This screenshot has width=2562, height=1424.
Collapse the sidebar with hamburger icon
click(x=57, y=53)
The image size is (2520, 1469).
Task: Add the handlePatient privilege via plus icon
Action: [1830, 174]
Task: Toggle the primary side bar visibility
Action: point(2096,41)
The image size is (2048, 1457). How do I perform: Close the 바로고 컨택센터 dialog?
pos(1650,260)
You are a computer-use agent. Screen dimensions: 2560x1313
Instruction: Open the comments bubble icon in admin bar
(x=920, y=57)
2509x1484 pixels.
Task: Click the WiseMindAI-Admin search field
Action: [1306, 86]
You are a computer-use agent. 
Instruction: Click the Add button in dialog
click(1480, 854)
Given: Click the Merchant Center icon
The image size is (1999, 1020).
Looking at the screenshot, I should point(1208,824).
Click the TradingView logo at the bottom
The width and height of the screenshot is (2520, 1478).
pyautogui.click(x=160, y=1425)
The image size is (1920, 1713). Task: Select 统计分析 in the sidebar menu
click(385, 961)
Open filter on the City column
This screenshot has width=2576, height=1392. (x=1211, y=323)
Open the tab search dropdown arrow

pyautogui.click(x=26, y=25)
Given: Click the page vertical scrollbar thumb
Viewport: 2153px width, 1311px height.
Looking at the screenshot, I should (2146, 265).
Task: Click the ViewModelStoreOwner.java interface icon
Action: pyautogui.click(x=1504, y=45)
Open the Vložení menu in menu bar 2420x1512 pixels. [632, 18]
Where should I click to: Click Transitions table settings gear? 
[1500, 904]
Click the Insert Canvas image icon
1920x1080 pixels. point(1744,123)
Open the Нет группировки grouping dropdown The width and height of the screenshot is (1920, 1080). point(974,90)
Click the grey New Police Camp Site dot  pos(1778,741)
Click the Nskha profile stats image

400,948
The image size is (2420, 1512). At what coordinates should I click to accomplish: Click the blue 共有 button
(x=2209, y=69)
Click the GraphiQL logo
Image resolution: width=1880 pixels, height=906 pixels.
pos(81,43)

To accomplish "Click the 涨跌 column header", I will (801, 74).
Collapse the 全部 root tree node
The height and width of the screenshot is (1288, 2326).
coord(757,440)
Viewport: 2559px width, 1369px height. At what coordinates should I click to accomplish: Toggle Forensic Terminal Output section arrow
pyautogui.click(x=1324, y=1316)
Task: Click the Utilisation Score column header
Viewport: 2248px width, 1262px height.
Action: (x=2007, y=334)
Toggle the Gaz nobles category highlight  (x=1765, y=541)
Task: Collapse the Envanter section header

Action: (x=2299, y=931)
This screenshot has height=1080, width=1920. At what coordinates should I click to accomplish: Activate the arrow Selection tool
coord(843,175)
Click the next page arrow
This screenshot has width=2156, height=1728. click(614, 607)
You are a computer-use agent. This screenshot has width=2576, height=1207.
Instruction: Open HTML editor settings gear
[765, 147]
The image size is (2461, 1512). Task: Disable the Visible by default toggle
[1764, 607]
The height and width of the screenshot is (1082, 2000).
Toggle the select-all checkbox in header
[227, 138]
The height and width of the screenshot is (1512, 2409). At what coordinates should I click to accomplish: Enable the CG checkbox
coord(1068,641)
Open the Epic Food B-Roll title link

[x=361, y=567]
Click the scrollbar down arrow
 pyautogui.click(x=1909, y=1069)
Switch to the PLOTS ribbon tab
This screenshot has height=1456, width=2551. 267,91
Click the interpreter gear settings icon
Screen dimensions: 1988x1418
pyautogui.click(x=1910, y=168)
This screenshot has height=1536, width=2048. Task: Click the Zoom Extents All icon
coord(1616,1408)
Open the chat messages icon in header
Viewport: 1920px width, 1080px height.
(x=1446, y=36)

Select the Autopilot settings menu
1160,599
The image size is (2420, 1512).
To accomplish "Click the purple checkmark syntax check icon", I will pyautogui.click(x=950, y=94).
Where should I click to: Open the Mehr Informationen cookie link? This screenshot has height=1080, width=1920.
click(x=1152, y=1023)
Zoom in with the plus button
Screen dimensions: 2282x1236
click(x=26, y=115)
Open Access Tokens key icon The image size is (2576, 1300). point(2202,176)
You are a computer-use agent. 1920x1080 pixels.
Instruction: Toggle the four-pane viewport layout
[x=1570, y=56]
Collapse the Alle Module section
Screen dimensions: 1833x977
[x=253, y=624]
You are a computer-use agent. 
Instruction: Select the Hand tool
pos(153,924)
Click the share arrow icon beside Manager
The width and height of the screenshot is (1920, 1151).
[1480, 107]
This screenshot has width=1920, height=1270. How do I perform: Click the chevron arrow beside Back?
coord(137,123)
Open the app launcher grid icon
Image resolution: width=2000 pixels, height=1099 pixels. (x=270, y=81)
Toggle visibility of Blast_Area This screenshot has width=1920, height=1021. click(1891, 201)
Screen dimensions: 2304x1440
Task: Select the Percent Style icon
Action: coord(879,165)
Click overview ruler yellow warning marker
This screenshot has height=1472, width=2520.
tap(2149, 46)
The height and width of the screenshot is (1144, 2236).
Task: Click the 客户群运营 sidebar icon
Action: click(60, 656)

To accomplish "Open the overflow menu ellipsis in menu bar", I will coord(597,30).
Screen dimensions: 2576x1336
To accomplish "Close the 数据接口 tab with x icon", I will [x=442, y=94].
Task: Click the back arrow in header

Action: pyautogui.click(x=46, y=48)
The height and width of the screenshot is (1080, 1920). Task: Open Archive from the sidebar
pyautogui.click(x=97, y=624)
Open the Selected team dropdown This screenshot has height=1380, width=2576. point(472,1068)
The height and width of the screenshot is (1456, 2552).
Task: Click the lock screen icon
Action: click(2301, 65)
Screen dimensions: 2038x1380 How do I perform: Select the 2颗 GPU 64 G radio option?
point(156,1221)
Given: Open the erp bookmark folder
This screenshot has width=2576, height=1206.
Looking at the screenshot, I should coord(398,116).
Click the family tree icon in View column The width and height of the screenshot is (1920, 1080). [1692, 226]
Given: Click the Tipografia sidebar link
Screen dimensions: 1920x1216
--------------------
**Task objective**
Hand back the material above in full, exactly as written.

**Result for this task**
This screenshot has width=2562, height=1424.
Collapse the sidebar with hamburger icon
click(x=57, y=53)
The image size is (2520, 1469).
Task: Add the handlePatient privilege via plus icon
Action: [1830, 174]
Task: Toggle the primary side bar visibility
Action: point(2096,41)
The image size is (2048, 1457). How do I perform: Close the 바로고 컨택센터 dialog?
pos(1650,260)
You are a computer-use agent. Screen dimensions: 2560x1313
Instruction: Open the comments bubble icon in admin bar
(x=920, y=57)
2509x1484 pixels.
Task: Click the WiseMindAI-Admin search field
Action: [1306, 86]
You are a computer-use agent. 
Instruction: Click the Add button in dialog
click(1480, 854)
Given: Click the Merchant Center icon
The image size is (1999, 1020).
Looking at the screenshot, I should point(1208,824).
Click the TradingView logo at the bottom
The width and height of the screenshot is (2520, 1478).
pyautogui.click(x=160, y=1425)
The image size is (1920, 1713). Task: Select 统计分析 in the sidebar menu
click(385, 961)
Open filter on the City column
This screenshot has width=2576, height=1392. (x=1211, y=323)
Open the tab search dropdown arrow

pyautogui.click(x=26, y=25)
Given: Click the page vertical scrollbar thumb
Viewport: 2153px width, 1311px height.
Looking at the screenshot, I should (2146, 265).
Task: Click the ViewModelStoreOwner.java interface icon
Action: pyautogui.click(x=1504, y=45)
Open the Vložení menu in menu bar 2420x1512 pixels. [632, 18]
Where should I click to: Click Transitions table settings gear? 
[1500, 904]
Click the Insert Canvas image icon
1920x1080 pixels. point(1744,123)
Open the Нет группировки grouping dropdown The width and height of the screenshot is (1920, 1080). point(974,90)
Click the grey New Police Camp Site dot  pos(1778,741)
Click the Nskha profile stats image

400,948
The image size is (2420, 1512). At what coordinates should I click to accomplish: Click the blue 共有 button
(x=2209, y=69)
Click the GraphiQL logo
Image resolution: width=1880 pixels, height=906 pixels.
pos(81,43)

To accomplish "Click the 涨跌 column header", I will (801, 74).
Collapse the 全部 root tree node
The height and width of the screenshot is (1288, 2326).
coord(757,440)
Viewport: 2559px width, 1369px height. At what coordinates should I click to accomplish: Toggle Forensic Terminal Output section arrow
pyautogui.click(x=1324, y=1316)
Task: Click the Utilisation Score column header
Viewport: 2248px width, 1262px height.
Action: (x=2007, y=334)
Toggle the Gaz nobles category highlight  (x=1765, y=541)
Task: Collapse the Envanter section header

Action: (x=2299, y=931)
This screenshot has height=1080, width=1920. At what coordinates should I click to accomplish: Activate the arrow Selection tool
coord(843,175)
Click the next page arrow
This screenshot has width=2156, height=1728. click(614, 607)
You are a computer-use agent. This screenshot has width=2576, height=1207.
Instruction: Open HTML editor settings gear
[765, 147]
The image size is (2461, 1512). Task: Disable the Visible by default toggle
[1764, 607]
The height and width of the screenshot is (1082, 2000).
Toggle the select-all checkbox in header
[227, 138]
The height and width of the screenshot is (1512, 2409). At what coordinates should I click to accomplish: Enable the CG checkbox
coord(1068,641)
Open the Epic Food B-Roll title link

[x=361, y=567]
Click the scrollbar down arrow
 pyautogui.click(x=1909, y=1069)
Switch to the PLOTS ribbon tab
This screenshot has height=1456, width=2551. 267,91
Click the interpreter gear settings icon
Screen dimensions: 1988x1418
pyautogui.click(x=1910, y=168)
This screenshot has height=1536, width=2048. Task: Click the Zoom Extents All icon
coord(1616,1408)
Open the chat messages icon in header
Viewport: 1920px width, 1080px height.
(x=1446, y=36)

Select the Autopilot settings menu
1160,599
The image size is (2420, 1512).
To accomplish "Click the purple checkmark syntax check icon", I will pyautogui.click(x=950, y=94).
Where should I click to: Open the Mehr Informationen cookie link? This screenshot has height=1080, width=1920.
click(x=1152, y=1023)
Zoom in with the plus button
Screen dimensions: 2282x1236
click(x=26, y=115)
Open Access Tokens key icon The image size is (2576, 1300). point(2202,176)
You are a computer-use agent. 1920x1080 pixels.
Instruction: Toggle the four-pane viewport layout
[x=1570, y=56]
Collapse the Alle Module section
Screen dimensions: 1833x977
[x=253, y=624]
You are a computer-use agent. 
Instruction: Select the Hand tool
pos(153,924)
Click the share arrow icon beside Manager
The width and height of the screenshot is (1920, 1151).
[1480, 107]
This screenshot has width=1920, height=1270. How do I perform: Click the chevron arrow beside Back?
coord(137,123)
Open the app launcher grid icon
Image resolution: width=2000 pixels, height=1099 pixels. (x=270, y=81)
Toggle visibility of Blast_Area This screenshot has width=1920, height=1021. click(1891, 201)
Screen dimensions: 2304x1440
Task: Select the Percent Style icon
Action: coord(879,165)
Click overview ruler yellow warning marker
This screenshot has height=1472, width=2520.
tap(2149, 46)
The height and width of the screenshot is (1144, 2236).
Task: Click the 客户群运营 sidebar icon
Action: click(60, 656)

To accomplish "Open the overflow menu ellipsis in menu bar", I will coord(597,30).
Screen dimensions: 2576x1336
To accomplish "Close the 数据接口 tab with x icon", I will [x=442, y=94].
Task: Click the back arrow in header

Action: pyautogui.click(x=46, y=48)
The height and width of the screenshot is (1080, 1920). Task: Open Archive from the sidebar
pyautogui.click(x=97, y=624)
Open the Selected team dropdown This screenshot has height=1380, width=2576. point(472,1068)
The height and width of the screenshot is (1456, 2552).
Task: Click the lock screen icon
Action: click(2301, 65)
Screen dimensions: 2038x1380 How do I perform: Select the 2颗 GPU 64 G radio option?
point(156,1221)
Given: Open the erp bookmark folder
This screenshot has width=2576, height=1206.
Looking at the screenshot, I should coord(398,116).
Click the family tree icon in View column The width and height of the screenshot is (1920, 1080). [1692, 226]
Given: Click the Tipografia sidebar link
Screen dimensions: 1920x1216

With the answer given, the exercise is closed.